* DIRECTION 1
Update the saved entries starting at the line containing "259x1568 pixels." and ending at the last line of the entries, changing "logo" to "emblem" and keeping everything else the same. Return only those lines.
* DIRECTION 2
Go on with the news report about cabinet ministers not being told of the security services' data collection, picking up where it stops.
** Start of SELECTED EXTRACT **
Former deputy PM says he was astonished to learn how few cabinet members were aware of scale of UK spies’ reach into lives of British citizens

The majority of the UK cabinet were never told the security services had been secretly harvesting data from the phone calls, texts and emails of a huge number of British citizens since 2005, Nick Clegg has disclosed.

Clegg says he was informed of the practice by a senior Whitehall official soon after becoming David Cameron’s deputy in 2010, but that“only a tiny handful” of cabinet ministers were also told – likely to include the home secretary, the foreign secretary and chancellor. He said he was astonished to learn of the capability and asked for its necessity to be reviewed.

Related: The surveillance bill is flawed but at last we have oversight | Nick Clegg

The former deputy prime minister’s revelation in the Guardian again raises concerns about the extent to which the security services felt they were entitled to use broadly drawn legislative powers to carry out intrusive surveillance and keep this information from democratically elected politicians.
** End of SELECTED EXTRACT **
** Start of EXERCISE MATERIALS **
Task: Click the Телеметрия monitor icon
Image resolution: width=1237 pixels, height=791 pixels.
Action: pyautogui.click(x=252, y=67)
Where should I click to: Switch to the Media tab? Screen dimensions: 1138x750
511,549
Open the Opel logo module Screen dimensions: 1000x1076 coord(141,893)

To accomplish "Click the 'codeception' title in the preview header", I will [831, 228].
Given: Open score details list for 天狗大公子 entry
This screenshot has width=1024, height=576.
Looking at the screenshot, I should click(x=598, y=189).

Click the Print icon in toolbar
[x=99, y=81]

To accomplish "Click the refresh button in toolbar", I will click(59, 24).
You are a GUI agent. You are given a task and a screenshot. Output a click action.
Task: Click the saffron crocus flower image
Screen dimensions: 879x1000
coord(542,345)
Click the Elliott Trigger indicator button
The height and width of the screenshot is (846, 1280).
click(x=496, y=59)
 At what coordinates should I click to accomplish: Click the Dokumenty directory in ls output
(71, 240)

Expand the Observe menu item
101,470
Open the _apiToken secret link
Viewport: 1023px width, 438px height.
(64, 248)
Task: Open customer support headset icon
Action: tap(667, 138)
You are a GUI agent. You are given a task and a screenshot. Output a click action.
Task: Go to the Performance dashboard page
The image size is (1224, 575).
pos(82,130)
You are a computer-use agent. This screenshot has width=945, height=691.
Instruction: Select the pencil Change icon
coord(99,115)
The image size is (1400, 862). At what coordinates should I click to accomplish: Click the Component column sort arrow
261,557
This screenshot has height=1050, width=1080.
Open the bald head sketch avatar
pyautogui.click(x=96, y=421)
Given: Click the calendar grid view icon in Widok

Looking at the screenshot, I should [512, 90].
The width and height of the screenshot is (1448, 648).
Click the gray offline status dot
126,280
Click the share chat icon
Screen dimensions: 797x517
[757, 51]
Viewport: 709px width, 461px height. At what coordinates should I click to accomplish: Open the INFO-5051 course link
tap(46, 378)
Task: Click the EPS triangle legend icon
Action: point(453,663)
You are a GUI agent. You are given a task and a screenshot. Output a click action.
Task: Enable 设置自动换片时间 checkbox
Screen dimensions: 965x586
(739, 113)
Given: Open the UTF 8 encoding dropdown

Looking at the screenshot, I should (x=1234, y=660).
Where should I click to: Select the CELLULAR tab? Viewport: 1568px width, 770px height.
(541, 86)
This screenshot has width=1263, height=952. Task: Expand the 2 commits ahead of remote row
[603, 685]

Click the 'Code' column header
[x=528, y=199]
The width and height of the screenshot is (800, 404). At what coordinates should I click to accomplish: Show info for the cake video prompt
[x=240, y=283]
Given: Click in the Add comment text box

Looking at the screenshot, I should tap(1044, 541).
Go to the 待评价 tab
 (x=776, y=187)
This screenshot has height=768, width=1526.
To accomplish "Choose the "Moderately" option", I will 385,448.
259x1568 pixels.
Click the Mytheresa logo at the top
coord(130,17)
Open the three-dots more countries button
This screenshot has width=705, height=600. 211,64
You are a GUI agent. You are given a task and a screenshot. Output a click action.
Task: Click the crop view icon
** End of EXERCISE MATERIALS **
* TASK ANSWER 1
259x1568 pixels.
Click the Mytheresa emblem at the top
coord(130,17)
Open the three-dots more countries button
This screenshot has width=705, height=600. 211,64
You are a GUI agent. You are given a task and a screenshot. Output a click action.
Task: Click the crop view icon

* TASK ANSWER 2
Related: Security and liberty: Theresa May’s surveillance plans | Letters from Lord West and others

The government finally admitted on Wednesday that the mass surveillance of British citizens began in 2001 after 9/11 and was stepped up in 2005, using powers under national security directions largely hidden in the 1984 Telecommunications Act.

It is not known if government law officers sanctioned the use of the act in this way, but it appears the intelligence and security committee responsible for parliamentary oversight was not informed, adding to the impression of a so-called deep state operating outside the scrutiny of parliament.

Clegg writes: “When I became deputy prime minister in 2010, I was the leader of a party that had been out of government for 65 years. There were a lot things that we had to re-learn, and a lot that was surprising and new.

“When a senior official took me aside and told me that the previous government had granted MI5 direct access to records of millions of phone calls made in the UK – a capability that only a tiny handful of senior cabinet ministers knew about – I was astonished that such a powerful capability had not been avowed to the public or to parliament and insisted that its necessity should be reviewed.

“That the existence of this previously top secret database was finally revealed in parliament by the home secretary on Wednesday, as part of a comprehensive new investigatory powers bill covering many other previously secret intelligence capabilities, speaks volumes about how far we’ve come in a few short years.”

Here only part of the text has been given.